1. 2つの事業所で社会保険に加入する場合

社会保険に加入している会社で2箇所同時に働き、報酬を受け取っている場合、両方の事業所で社会保険に加入しなければならない場合があります。

どちらの事業所でも加入条件を満たした場合(通常の従業員の4分の3以上の時間働いている、常勤役員であるなど)手続きが必要です。
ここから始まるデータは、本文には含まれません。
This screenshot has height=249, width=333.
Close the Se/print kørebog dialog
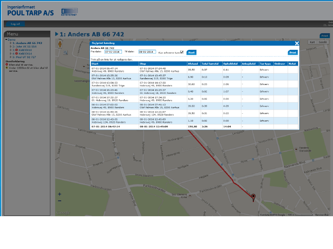tap(297, 43)
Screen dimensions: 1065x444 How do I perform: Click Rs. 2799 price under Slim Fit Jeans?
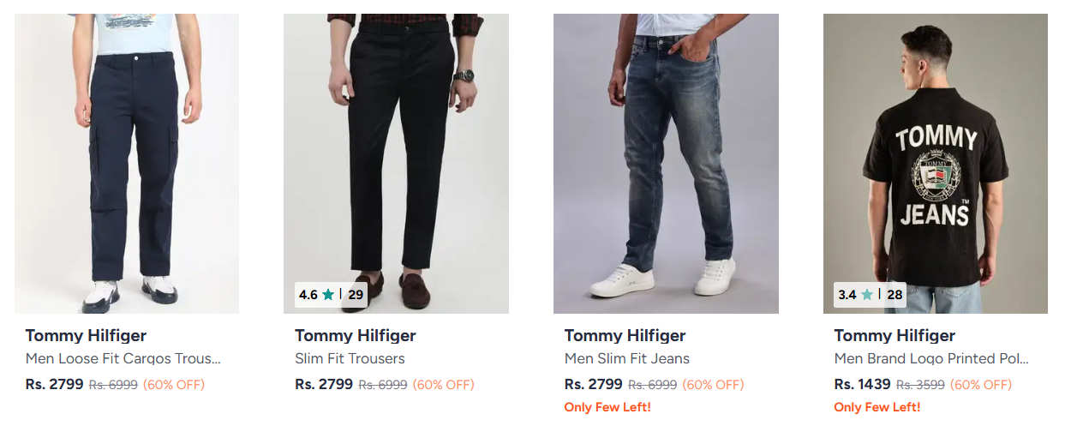[593, 385]
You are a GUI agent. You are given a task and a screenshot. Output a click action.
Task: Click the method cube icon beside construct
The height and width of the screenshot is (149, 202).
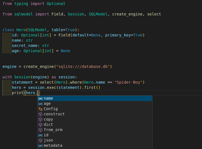[40, 114]
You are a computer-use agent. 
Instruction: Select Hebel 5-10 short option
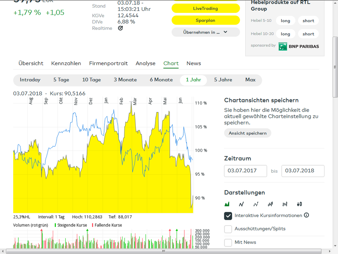tap(308, 20)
役員を兼務し2以上の会社から役員報酬を受けている、もしくは会社勤めをしながら自らの会社から報酬を受けている場合なども同様で、双方が社会保険に加入していれば、双方で社会保険に加入する必要があります。次のような事例を参考に詳しく見ていきます。

《Hさんの事例》

Hさんは、A社に正社員として勤めながら、B社で役員として働き報酬を得ています。
 
A社、B社共に社会保険に加入している。

2. 必要な手続き

どちらの事業所も社会保険に加入していますので、両方の会社で加入の手続きが必要になります。
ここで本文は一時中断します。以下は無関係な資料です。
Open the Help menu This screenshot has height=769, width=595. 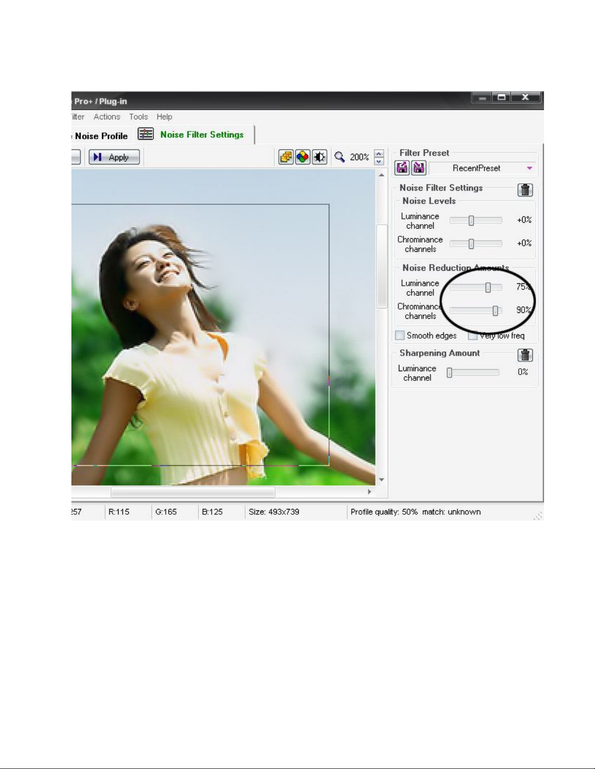[x=164, y=117]
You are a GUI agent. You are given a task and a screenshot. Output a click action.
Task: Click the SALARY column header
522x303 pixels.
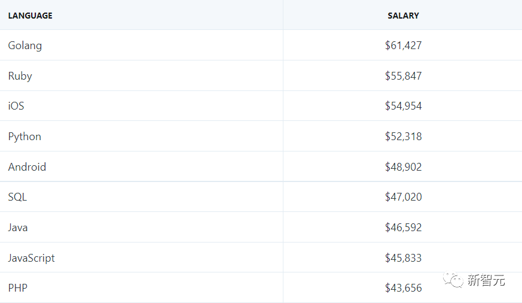click(403, 16)
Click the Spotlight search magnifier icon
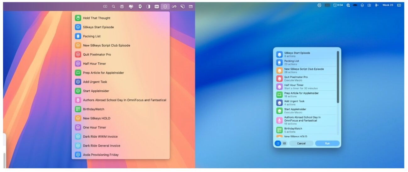 click(x=113, y=6)
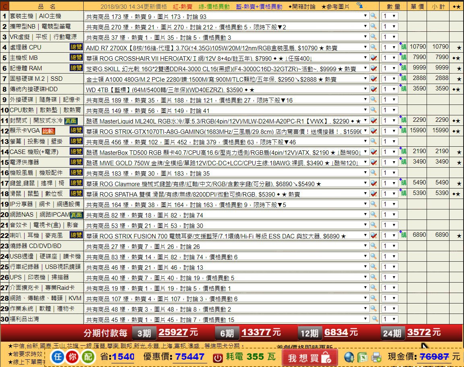This screenshot has height=367, width=464.
Task: Select the 12期 installment tab
Action: (309, 333)
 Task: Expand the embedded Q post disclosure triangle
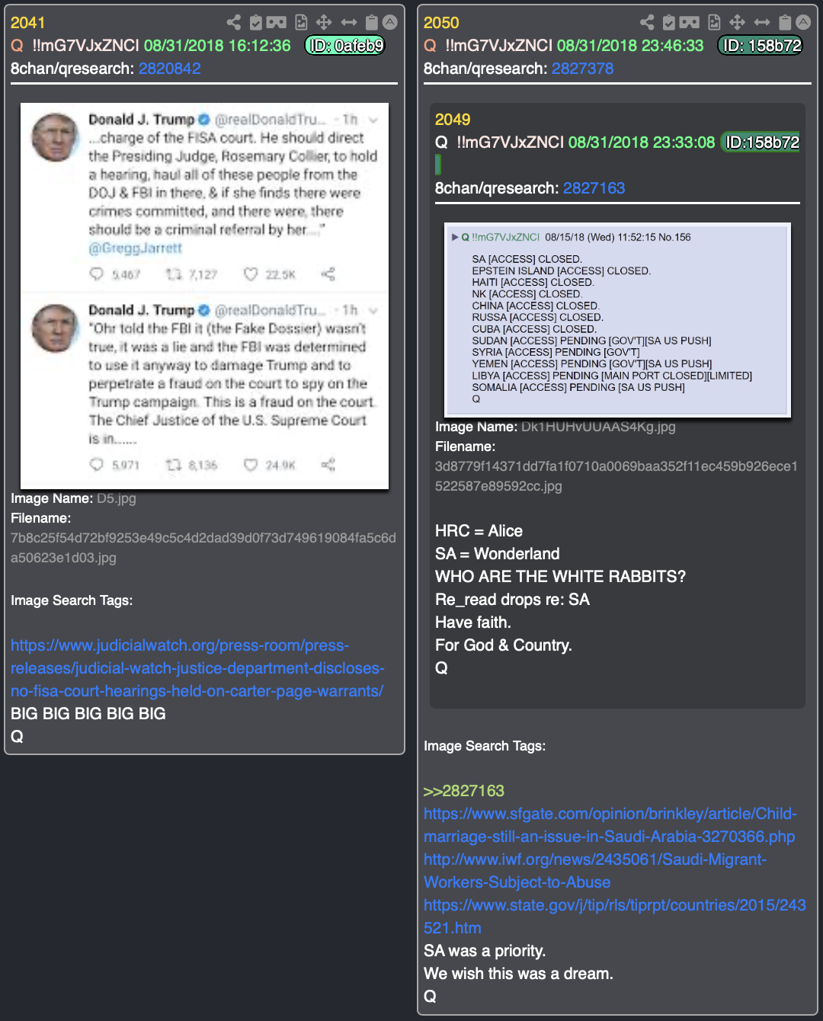(455, 237)
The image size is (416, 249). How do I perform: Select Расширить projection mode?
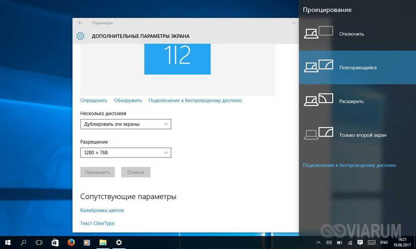[x=351, y=101]
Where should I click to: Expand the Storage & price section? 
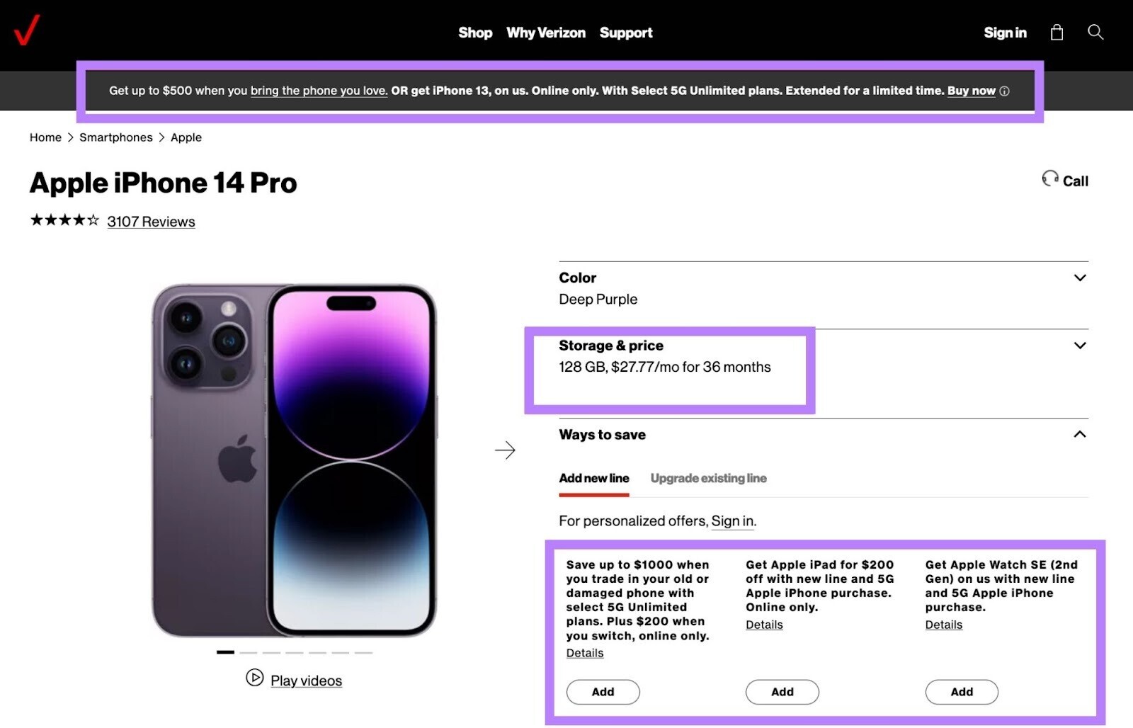(x=1079, y=346)
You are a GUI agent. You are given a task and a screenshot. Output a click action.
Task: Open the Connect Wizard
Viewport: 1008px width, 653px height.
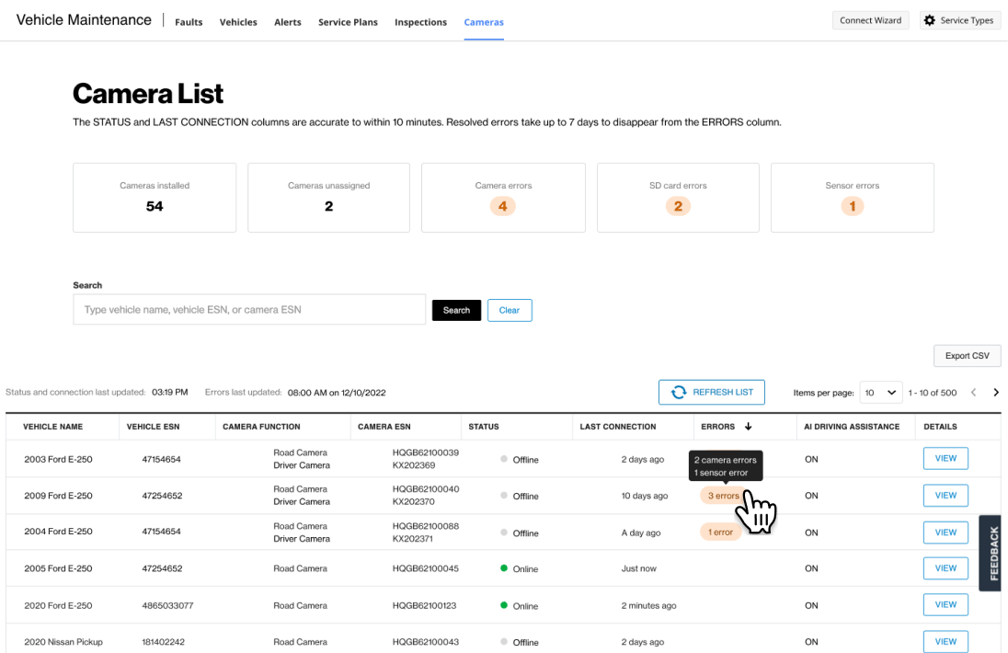pyautogui.click(x=870, y=19)
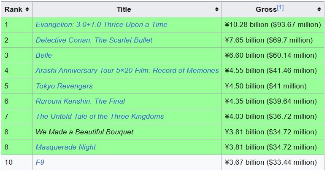Click the Gross column header text
Image resolution: width=327 pixels, height=171 pixels.
266,10
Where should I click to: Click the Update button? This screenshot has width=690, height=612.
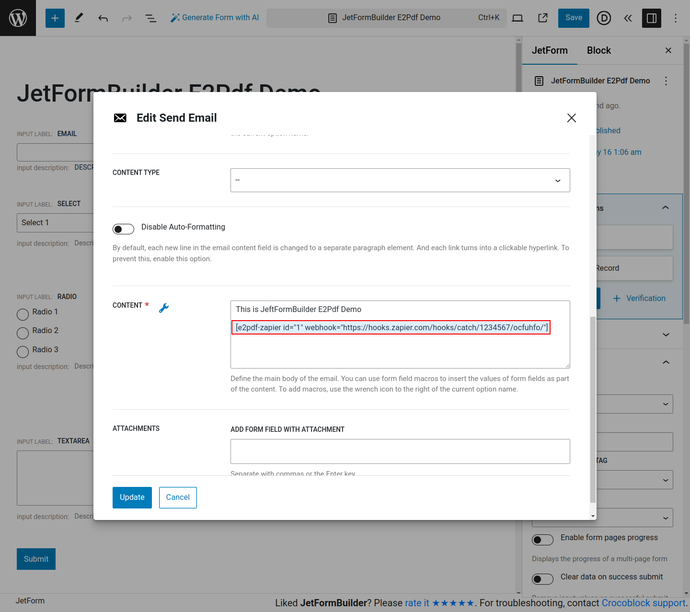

また、どちらか一方を主たる事業所として選択し、他の事業所は従たる事業所とする「2以上事業所選択届」という書類を主たる事業所を管轄する年金事務所に提出する必要があります。A社を主たる事業所として選択した場合、A社を管轄する年金事務所に提出します。以後、A社もB社もHさんに関する手続きの際は、A社を管轄する事業所に提出することになります。

また、健康保険証も切り替わります。今まで持っていた保険証はA社・B社どちらのものであっても返却します。主たる事業所の名義で新しい保険証が届きます。

3. 保険料の計算

2以上の事業所で社会保険に加入する場合保険料の計算と支払方法も変わります。通常保険料は、月々の給与から標準報酬月額を算定しますが、この場合は、すべての会社の給与を合算し、ひとつの給与に見立てて標準報酬月額を計算します。

先ほどの事例でみていきますとHさんにA社から 30 万円、B社から 20 万円が支払われている場合、給与が50 万円であるものとして標準報酬月額を計算します。そこから導き出された保険料をそれぞれの会社で支払っている給与の割合で按分して負担します。

A社

保険料× 30 万円÷ 50 万円 

B社

保険料× 20 万円÷ 50 万円 

Hさんの自己負担額も同じ割合で給与から差引きます。